Commençons par l’exercice habituel : quelques dérapages spectaculaires, voire scandaleux, relevés par la Cour. Dans ce registre, on admirera le musée du sport virtuel. Il a rassemblé une collection de 600.000 pièces, mais ce musée n’existe pas ! Il n’a pas de galerie permanente, on ne peut accéder à la collection. Un musée imaginaire, qui présente maintenant dans des locaux loués par le ministère des sports, 350 objets (0,05% de la collection), espace qui a coûté… €12.000 par objet présenté, avec une moyenne de… 50 visiteurs par jour. Voilà l’argent des impôts bien utilisé.
J’espère en revanche que vous allez aimer la banane antillaise. Les aides agricoles s’élèvent à €15.000 par hectare pour les planteurs des Antilles, soit trente fois plus que la moyenne des aides par hectare (pourtant bien coûteuses) reçues en métropole. Pour sauver les emplois ? Pas du tout, l’emploi a reculé de 38% en Martinique et de 47% en Guadeloupe dans ce secteur. Le pesticide toxique utilisé a entraîné en outre la fermeture de la moitié des exploitations aquacoles. Cette habile aide à l’agriculture fait que les Antilles importent cinq fois plus de produits agricoles qu’elles n’en exportent. Voilà qui est efficace.
L’argent jeté par les fenêtres
Mais d’autres dépenses publiques sont sûrement plus utiles. Prenez par exemple les aides à l’exportation : a priori voici de quoi dynamiser notre économie et nos emplois. Mais l’aide est dispensée à travers trois organismes dont les interventions ne sont pas coordonnées. Ubifrance aide les entreprises. Mais la Coface aussi joue un rôle. Et Oséo met aussi son grain de sel. Mais qui fait quoi ? Le résultat le plus clair, c’est que toutes ces aides permettent essentiellement à des entreprises d’exporter… une seule fois. C’est sans doute ce qu’on appelle le développement durable. Il est vrai que ces aides ne coûtent que 500 millions. Une misère. De plus une partie de l’aide est une incitation à délocaliser. Mais était-ce l’effet recherché ?
Qu’on se rassure, il y a aussi d’heureux bénéficiaires. Les 7.200 ouvriers d’État des parcs et ateliers posent des glissières de sécurité ou font des marquages au sol. Très bien. Peu importe que le tiers ait été recruté sans contrat en bonne et due forme, et que le ministère ait ignoré leur nombre jusqu’à l’an dernier. Ce qui fait plaisir, c’est que ces ouvriers d’État reçoivent une retraite supérieure de 30% à celle d’un fonctionnaire de même grade.

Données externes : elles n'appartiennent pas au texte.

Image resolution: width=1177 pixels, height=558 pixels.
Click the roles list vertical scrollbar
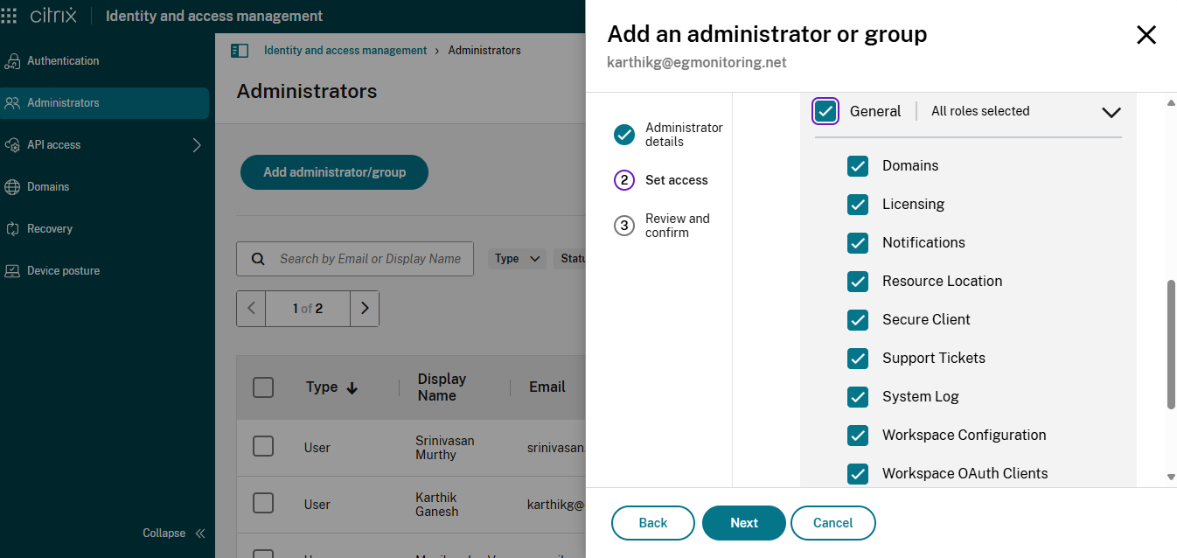1171,344
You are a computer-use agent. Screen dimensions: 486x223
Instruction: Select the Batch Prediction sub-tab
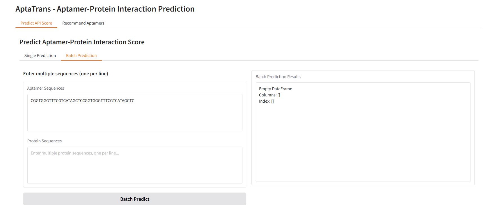(x=81, y=56)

Il y en a aussi 800 qui sont rattachés à la DGAC (Direction générale de l’aviation civile). Leurs effectifs ont diminué de 4%, tandis qu’en trois ans leur masse salariale était augmentée de 29%. Cela permet à ces ouvriers de gagner au bout de 20 ans €3.600, plus 20% pour les chefs d’équipe (une équipe, c’est deux personnes ! dur encadrement). Leur retraite est sympathique et conduit la caisse qui la sert à être en déficit de 75% seulement… Le déficit sera compensé par l’État : de quoi faire plaisir aux contribuables de base.

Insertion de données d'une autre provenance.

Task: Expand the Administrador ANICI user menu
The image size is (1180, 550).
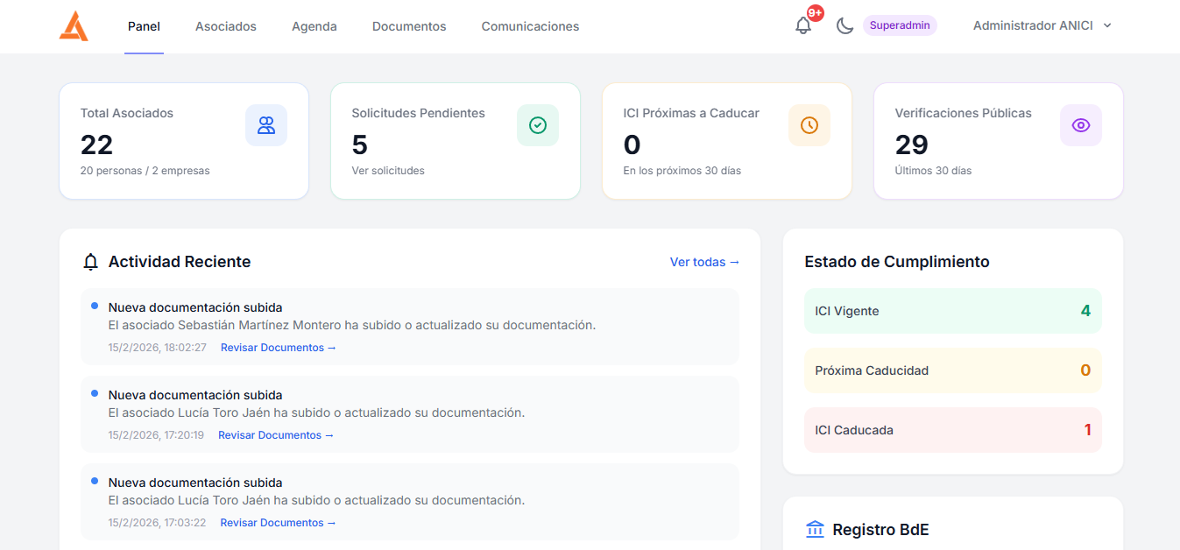Action: click(x=1042, y=26)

Mais il y a heureusement les énergies de demain, sur lesquelles reposent tous nos espoirs. Le financement des « énergies vertes » est assuré par la CSPE (Contribution au service public de l’électricité), que vous payez avec votre facture EDF. À peine €1,7 milliard pour cette mini-taxe. La Cour regrette vivement que le taux et les conditions de ce prélèvement ne soient pas autorisés par le parlement. Mais est-elle bien raisonnable ? Faut-il demander l’avis des parlementaires, au lieu de laisser nos ministres décider seuls ? N’y a-t-il pas une Commission interministérielle de l’énergie qui a toute compétence ? La Cour dénonce le procédé, peu démocratique. Elle va même – ô scandale ! – jusqu’à s’interroger sur la pertinence de ces énergies nouvelles et à se demander si c’est bien au consommateur d’électricité de payer.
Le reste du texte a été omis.